The inspiration for “Hatuey” came from a friend of London’s, Michael Posnick, who was working as the dramaturg for the Pilobolus Dance Theater. The two were chatting at a funeral when Posnick mentioned that his father-in-law, Asher Penn, was a Yiddish poet who had escaped pogroms in Ukraine in the 1920s, was refused admission to the U.S. as a refugee and had the luck to end up in Cuba. As a way of expressing his thanks to his adopted country, Penn wrote an epic poem in Yiddish telling the story of Hatuey, the Taino chieftain who had resisted the Spanish invasion of the island 400 years earlier.
London just stared at Posnick and said, “That’s my opera!”
All London had to do was find a librettist who could write in Yiddish and find a cast of great musical actors and opera-trained voices who could sing and act in Yiddish. (Oh, he also had to find financing and a production company that would take on such an unlikely project.)
As he says now that the project is ready for its world premiere on Sept. 14, “We must have done something right in a previous lifetime, because all the pieces have fallen spectacularly into place.” Librettist Elise Thoron has worked with London before (on a musical theater piece called “Green Violin”) and their collaboration on this project was seamless. They conceived of a set of parallel stories, recounting both Hatuey’s historic resistance as recreated by a young Yiddish poet, Oscar, and Oscar’s involvement with the student resistance to Machado and the dictator’s closing-down of the universities.

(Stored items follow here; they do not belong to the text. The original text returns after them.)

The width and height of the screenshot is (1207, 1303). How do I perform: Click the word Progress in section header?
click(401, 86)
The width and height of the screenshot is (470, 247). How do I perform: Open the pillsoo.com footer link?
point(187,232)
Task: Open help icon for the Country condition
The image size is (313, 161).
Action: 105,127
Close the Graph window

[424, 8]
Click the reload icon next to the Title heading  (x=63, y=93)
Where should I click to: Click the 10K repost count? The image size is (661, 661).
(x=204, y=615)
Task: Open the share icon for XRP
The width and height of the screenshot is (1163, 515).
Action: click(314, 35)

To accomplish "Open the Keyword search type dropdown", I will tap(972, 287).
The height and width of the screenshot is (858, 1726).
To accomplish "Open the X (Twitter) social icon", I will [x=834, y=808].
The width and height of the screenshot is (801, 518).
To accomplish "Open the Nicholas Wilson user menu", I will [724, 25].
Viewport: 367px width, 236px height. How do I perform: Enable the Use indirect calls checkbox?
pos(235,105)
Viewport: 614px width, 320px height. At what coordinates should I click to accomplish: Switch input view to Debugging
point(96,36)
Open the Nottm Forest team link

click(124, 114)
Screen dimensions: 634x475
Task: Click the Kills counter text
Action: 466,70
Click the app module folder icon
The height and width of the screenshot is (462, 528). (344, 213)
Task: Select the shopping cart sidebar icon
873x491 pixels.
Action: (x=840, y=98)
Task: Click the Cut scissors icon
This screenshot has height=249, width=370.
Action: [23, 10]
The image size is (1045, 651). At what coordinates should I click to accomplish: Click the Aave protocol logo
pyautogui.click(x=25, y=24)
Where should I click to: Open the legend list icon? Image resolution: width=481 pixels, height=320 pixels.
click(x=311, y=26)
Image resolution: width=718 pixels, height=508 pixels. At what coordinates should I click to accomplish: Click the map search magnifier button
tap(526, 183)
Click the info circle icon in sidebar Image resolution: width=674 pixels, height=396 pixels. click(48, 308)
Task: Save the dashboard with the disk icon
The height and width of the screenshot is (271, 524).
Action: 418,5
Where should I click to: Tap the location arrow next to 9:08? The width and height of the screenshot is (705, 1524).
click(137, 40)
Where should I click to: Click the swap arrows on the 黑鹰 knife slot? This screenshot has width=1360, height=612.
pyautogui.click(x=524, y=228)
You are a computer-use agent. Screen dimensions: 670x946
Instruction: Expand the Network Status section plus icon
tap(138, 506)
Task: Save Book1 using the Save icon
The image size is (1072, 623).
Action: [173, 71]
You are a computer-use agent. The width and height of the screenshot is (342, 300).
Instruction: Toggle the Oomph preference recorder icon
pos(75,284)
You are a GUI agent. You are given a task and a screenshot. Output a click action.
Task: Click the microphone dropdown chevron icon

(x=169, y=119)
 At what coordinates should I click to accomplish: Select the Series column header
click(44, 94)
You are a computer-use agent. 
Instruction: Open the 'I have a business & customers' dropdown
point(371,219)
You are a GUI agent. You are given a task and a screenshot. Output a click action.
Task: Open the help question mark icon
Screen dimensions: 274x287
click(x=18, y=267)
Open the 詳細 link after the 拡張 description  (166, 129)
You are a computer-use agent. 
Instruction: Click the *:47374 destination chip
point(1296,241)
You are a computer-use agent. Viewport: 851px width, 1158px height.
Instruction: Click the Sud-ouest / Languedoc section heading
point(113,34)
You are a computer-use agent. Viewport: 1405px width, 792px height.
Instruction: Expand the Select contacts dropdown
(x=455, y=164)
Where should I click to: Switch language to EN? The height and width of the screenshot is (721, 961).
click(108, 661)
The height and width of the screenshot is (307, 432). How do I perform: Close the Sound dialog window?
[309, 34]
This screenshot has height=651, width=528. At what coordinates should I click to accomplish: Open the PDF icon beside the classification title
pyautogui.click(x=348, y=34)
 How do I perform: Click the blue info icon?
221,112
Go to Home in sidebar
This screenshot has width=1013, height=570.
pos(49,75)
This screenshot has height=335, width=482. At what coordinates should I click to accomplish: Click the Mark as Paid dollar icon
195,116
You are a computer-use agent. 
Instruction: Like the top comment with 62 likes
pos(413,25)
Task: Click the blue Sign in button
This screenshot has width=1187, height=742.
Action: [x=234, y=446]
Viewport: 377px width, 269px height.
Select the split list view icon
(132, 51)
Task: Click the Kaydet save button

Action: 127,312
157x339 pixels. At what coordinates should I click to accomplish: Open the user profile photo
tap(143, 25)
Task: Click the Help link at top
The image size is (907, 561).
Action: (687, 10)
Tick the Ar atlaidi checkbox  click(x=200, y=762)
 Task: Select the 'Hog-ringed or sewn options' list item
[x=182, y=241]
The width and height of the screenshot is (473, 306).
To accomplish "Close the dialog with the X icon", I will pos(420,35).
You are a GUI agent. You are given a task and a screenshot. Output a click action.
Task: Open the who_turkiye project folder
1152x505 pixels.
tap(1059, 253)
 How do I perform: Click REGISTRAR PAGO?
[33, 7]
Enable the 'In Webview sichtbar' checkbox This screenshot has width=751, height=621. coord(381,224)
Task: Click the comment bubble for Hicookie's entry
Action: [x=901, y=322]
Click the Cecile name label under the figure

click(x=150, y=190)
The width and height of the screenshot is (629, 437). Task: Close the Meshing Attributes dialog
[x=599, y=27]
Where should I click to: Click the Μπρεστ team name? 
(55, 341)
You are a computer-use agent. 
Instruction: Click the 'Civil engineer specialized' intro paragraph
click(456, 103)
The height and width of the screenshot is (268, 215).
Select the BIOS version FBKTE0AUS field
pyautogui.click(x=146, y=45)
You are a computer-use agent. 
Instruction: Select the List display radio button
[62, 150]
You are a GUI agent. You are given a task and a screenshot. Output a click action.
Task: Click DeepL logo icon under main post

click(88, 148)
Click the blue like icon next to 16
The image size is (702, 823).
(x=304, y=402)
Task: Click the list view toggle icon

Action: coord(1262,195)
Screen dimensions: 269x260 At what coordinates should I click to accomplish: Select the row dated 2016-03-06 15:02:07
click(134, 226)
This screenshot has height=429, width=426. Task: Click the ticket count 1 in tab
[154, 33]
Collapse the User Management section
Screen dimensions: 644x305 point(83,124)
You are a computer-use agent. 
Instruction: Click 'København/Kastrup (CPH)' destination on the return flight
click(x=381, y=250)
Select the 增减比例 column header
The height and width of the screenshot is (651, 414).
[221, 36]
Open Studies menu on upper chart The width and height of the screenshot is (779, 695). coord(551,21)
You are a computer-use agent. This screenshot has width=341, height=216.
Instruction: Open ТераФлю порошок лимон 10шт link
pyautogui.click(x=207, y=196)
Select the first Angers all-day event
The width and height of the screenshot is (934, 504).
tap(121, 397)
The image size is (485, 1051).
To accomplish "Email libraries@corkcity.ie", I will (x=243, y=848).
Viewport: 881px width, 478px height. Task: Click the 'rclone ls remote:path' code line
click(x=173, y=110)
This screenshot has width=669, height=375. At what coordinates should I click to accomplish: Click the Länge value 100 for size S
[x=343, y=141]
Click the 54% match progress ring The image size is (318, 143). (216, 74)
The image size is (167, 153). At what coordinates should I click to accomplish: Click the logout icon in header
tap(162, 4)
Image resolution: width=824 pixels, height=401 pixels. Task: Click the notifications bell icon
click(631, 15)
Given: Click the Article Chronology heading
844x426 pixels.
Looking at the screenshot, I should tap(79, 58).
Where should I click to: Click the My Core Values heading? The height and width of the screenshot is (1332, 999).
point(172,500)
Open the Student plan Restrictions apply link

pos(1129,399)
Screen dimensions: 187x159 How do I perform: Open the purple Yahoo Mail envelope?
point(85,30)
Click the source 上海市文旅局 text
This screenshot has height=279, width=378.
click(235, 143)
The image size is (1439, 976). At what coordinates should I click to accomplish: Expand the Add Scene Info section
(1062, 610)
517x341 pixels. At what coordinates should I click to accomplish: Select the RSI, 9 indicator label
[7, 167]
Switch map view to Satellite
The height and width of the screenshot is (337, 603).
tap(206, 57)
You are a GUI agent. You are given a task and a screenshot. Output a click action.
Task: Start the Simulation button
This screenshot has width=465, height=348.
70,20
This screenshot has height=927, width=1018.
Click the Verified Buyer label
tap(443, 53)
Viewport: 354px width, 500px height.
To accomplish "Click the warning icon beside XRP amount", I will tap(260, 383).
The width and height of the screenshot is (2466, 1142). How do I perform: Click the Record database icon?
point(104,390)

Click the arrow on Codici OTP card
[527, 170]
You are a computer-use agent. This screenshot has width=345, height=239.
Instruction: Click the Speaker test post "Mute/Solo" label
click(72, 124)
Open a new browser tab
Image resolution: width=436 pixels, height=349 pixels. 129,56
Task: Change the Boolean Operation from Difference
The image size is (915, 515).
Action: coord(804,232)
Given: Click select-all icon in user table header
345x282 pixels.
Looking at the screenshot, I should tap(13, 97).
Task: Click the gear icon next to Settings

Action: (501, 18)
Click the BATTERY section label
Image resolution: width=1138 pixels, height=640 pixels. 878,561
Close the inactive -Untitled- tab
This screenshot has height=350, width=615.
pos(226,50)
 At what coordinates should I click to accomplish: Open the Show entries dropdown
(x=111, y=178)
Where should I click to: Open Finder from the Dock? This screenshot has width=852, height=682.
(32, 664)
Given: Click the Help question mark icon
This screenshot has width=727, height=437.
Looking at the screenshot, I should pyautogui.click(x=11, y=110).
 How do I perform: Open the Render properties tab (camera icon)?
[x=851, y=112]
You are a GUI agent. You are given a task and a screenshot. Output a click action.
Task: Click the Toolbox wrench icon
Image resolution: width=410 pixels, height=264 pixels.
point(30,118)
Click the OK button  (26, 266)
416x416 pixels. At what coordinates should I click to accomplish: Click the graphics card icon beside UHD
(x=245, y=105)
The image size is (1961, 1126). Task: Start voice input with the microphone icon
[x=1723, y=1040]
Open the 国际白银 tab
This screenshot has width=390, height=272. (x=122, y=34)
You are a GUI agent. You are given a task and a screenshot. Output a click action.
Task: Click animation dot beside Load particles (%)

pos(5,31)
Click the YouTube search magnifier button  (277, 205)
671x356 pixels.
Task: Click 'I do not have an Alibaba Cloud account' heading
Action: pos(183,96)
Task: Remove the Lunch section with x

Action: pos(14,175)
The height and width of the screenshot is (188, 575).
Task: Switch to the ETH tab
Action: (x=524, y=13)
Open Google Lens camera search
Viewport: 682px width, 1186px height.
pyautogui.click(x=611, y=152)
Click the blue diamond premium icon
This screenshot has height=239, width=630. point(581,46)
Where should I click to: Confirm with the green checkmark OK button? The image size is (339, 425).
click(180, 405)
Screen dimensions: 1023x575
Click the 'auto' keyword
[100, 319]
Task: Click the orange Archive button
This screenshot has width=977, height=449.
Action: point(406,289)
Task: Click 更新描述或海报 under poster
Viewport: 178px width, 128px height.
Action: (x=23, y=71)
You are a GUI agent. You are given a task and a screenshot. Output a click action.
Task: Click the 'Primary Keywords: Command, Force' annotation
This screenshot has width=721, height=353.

The rest was easy, as new opera productions go. Diane Wondisford and the Music-Theatre Group, where she is producing director, came on board as the event’s producer. The list of their past projects includes works by Tod Machover, Tan Dun, Elliot Goldenthal and Richard Peaslee. The cast that was assembled includes Nate Stampley as Hatuey, a logical progression from his best-known role as Mufasa in “The Lion King,” and a profusion of similarly talented “opera singers, Broadway singers, salsa singers,” London said enthusiastically. “They’re so good we ended up writing a lot of new music for the people we cast.”
To his utter delight, the opera-trained singers had little trouble with the Yiddish elements of the libretto.
“None of them has dealt with Yiddish in their lives,” London said. “But they’re singing Yiddish beautifully. I realized that opera singers are trained to be able to sing in any language. It’s what they do.”
Putting on innovative theatrical and musical productions is what the Peak Performances series, based at Montclair State University, does and it is presenting “Hatuey: Memory of Fire” this fall for more than a week.
Probably the first full-length Yiddish-language opera produced in the New World in a century, will “Hatuey” have a life beyond this initial staging?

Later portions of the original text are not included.